** ASSIGNMENT **
Word for word, copy the line containing "Select the Revenue tab" and each line after it in the records below, ending with the last line.

** STUDY MATERIAL **
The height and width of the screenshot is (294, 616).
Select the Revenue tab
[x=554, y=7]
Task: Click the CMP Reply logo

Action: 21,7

** TASK RESULT **
Select the Revenue tab
[x=554, y=7]
Task: Click the CMP Reply logo

Action: 21,7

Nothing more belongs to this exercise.